Despite the so-called 2013 travel reform Cubans living abroad were still banned from returning home because they had nonviolently dissented from the official line. One high profile example was that of Blanca Reyes. In August of 2013, Blanca Reyes made public that she was denied the right to enter her country, Cuba, to visit her 93-year old dying father. On October 15, 2013 over twitter Blanca reported that father and daughter were never again to be reunited in life:"My father died today in Cuba. I did not see him for nine years, the Cuban government stopped me. HOW MUCH LONGER MY GOD?" 

One concrete change is that the cost for a Cuban national to travel out of Cuba has increased in cost from 300 CUCs ($300) which included in the past the passport, white card and associated paperwork to 500 CUCs ($500) now for just the passport when the average Cuban earns 20 CUCs working for an entire month. This means that under this so-called reform for a Cuban to obtain a passport needs to spend twenty five months salary.

Cuba remains the only country in the Western Hemisphere in which nationals do not have the right to enter and exit their own country. It is for this reason that the Cuban Adjustment Act (CAA) remains needed. The dictatorship in Cuba remains a totalitarian regime. Stories in the media have misrepresented it as some sort of "perk" but that is not the case. However since one of the long term goals of the Castro dictatorship has been to get rid of CAA which sets Cuba apart from the rest of countries in the hemisphere then this type of media campaigns should not be a surprise.

At the same time one cannot ignore that the dictatorship in Cuba is also a state sponsor of terrorism and that a small number of individuals who have engaged in human rights violations and atrocities against Cubans have been rewarded by the Cuban regime with residency in the United States. At the same time the president of the United States has said that those engaged in serious human rights violations should be barred from entering the United States and on August 4, 2011 issued a presidential proclamation to that effect that states under Section 1:
The entry into the United States, as immigrants or non-immigrants, of the following persons is hereby suspended:
(a) Any alien who planned, ordered, assisted, aided and abetted, committed or otherwise participated in, including through command responsibility, widespread or systematic violence against any civilian population based in whole or in part on race; color; descent; sex; disability; membership in an indigenous group; language; religion; political opinion; national origin; ethnicity; membership in a particular social group; birth; or sexual orientation or gender identity, or who attempted or conspired to do so.
(b) Any alien who planned, ordered, assisted, aided and abetted, committed or otherwise participated in, including through command responsibility, war crimes, crimes against humanity or other serious violations of human rights, or who attempted or conspired to do so.
Instead of replacing the Cuban Adjustment Act another approach, that underscores Obama's above stated presidential proclamation, would be to push for legislation that bars Cuban human rights abusers from entering the United States. The bill would place visa bans and asset freezes on Cuban officials involved in human rights abuses and could be patterned after the Sergei Magnitsky Rule of Law Accountability Act that was passed in 2012 that targets Russia. In addition to Cuba the new bill could also include Belarus, China, North Korea, Venezuela, Vietnam, and Zimbabwe and be an opportunity for unity between freedom movements.
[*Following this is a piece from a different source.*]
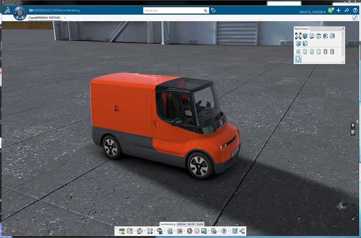Click in the Rechercher search field

[x=172, y=10]
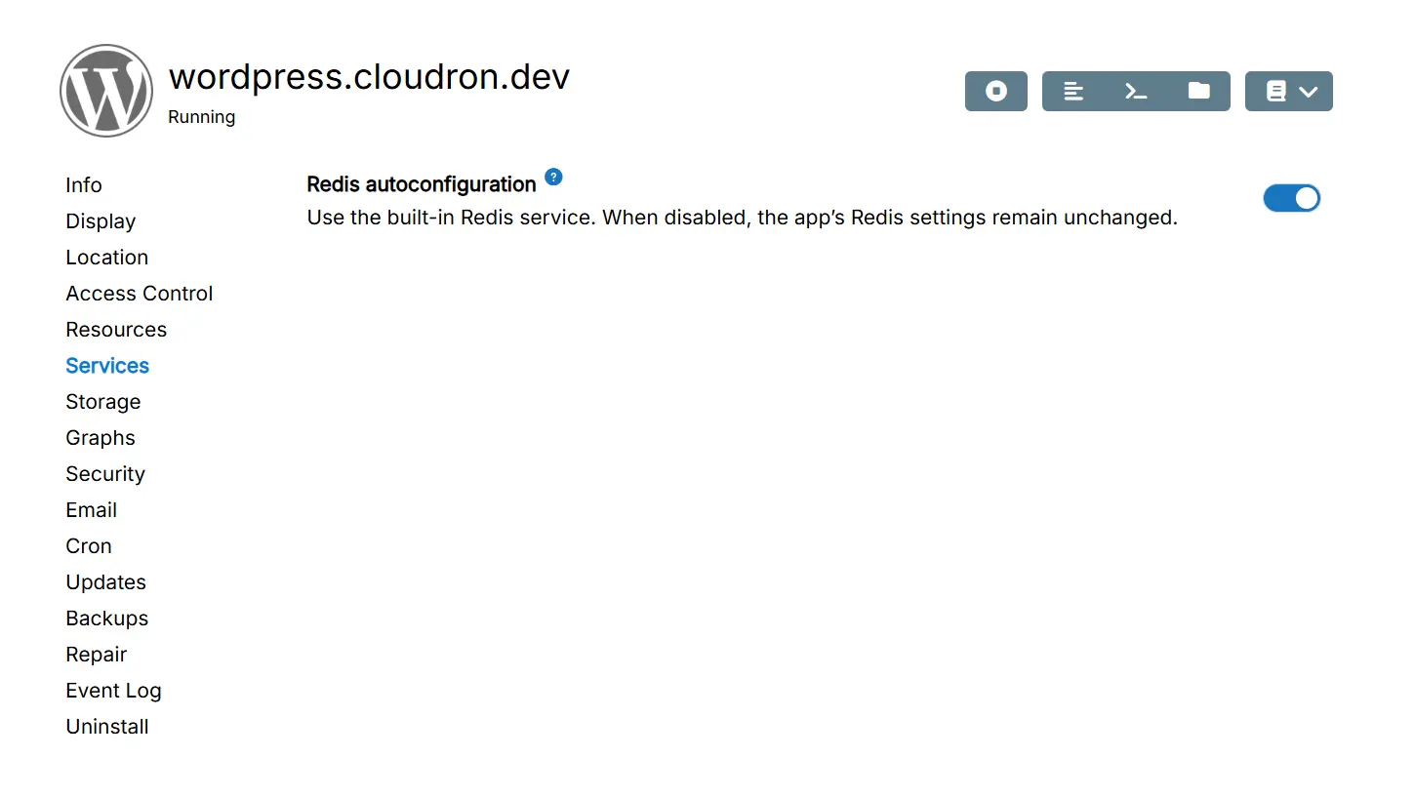
Task: Open the app logs icon
Action: tap(1073, 91)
Maintaining the Cuban Adjustment act as it is while applying the presidential proclamation and pushing for the Magnitsky Act to be expanded to include Cuba to target those who have committed serious human rights violations in Cuba seems an approach that both takes into account the systematic violation of human rights suffered by Cubans and the need to hold Cuban human rights violators accountable. Doing otherwise would be a surrender of fundamental democratic values.